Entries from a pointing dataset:
>> begin

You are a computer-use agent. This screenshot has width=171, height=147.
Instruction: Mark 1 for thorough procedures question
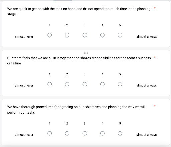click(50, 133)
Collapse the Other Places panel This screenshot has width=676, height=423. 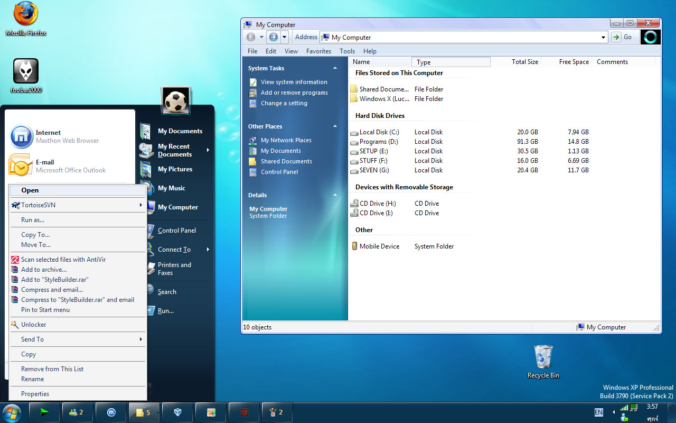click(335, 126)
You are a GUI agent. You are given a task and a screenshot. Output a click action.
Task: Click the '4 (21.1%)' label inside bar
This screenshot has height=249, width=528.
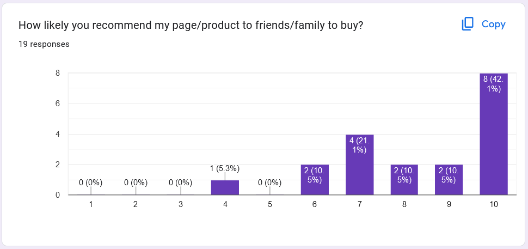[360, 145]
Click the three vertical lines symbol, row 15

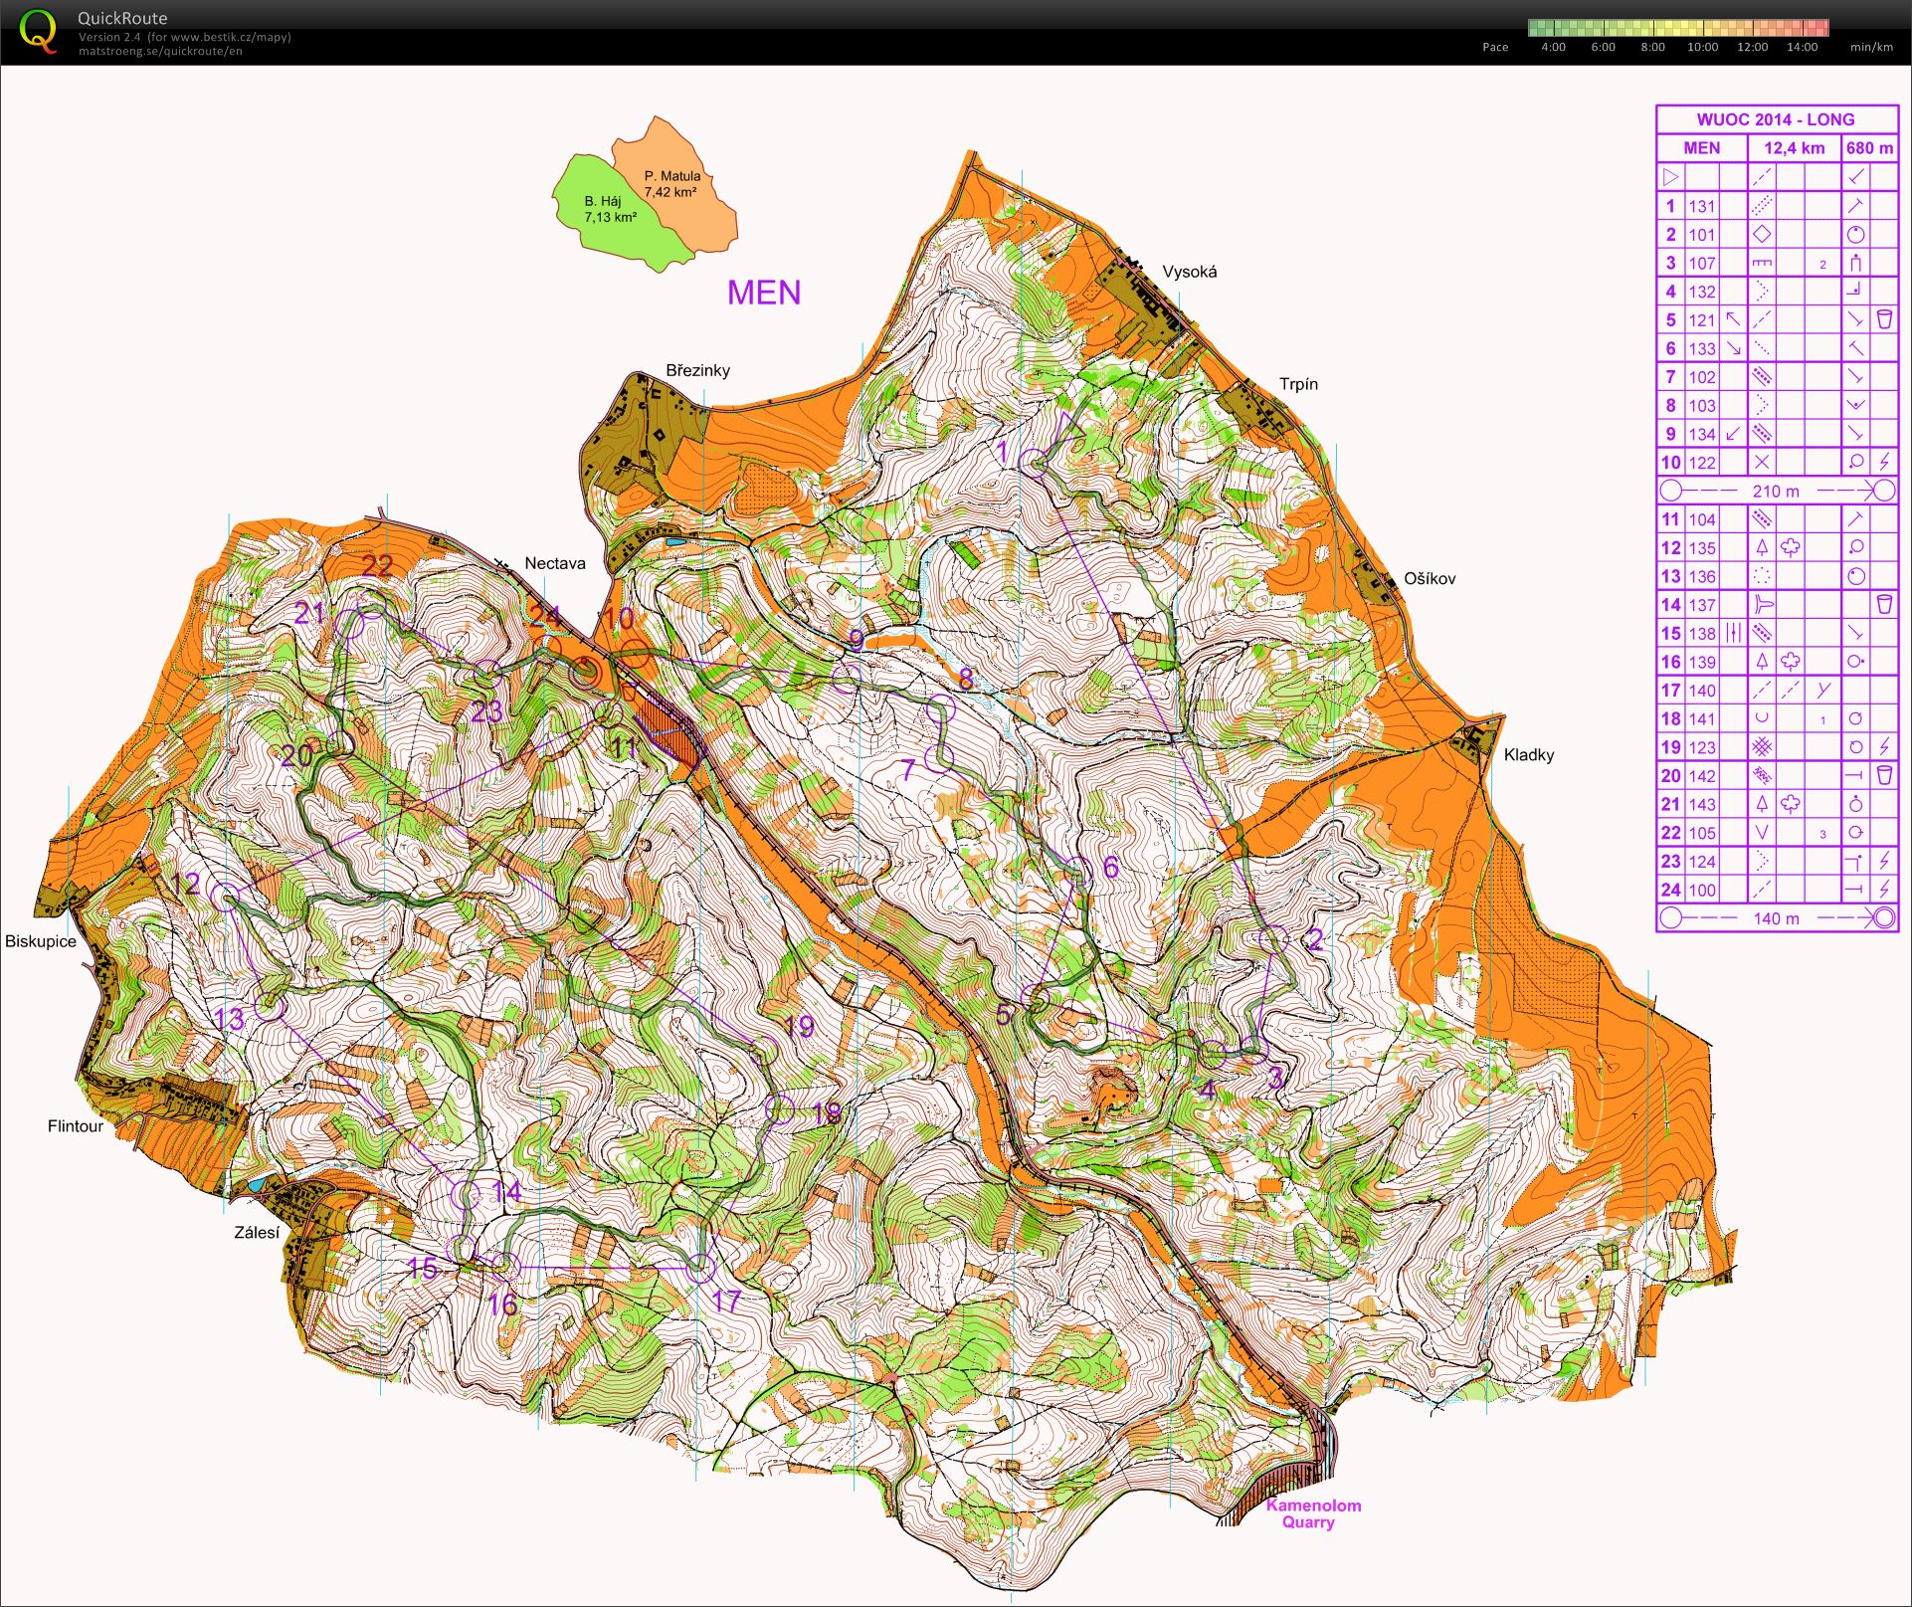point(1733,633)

>> end

▶ **EXERCISE DETAILS**: Copy out the entries from the line containing "You are a GUI" through the final line of the entries, both ends included. Leave the pictures out of your copy.

▶ **COMPLETE RESPONSE**:
You are a GUI agent. You are given a task and a screenshot. Output a click action.
Task: Click the '4 (21.1%)' label inside bar
This screenshot has height=249, width=528.
[360, 145]
Click the three vertical lines symbol, row 15

point(1733,633)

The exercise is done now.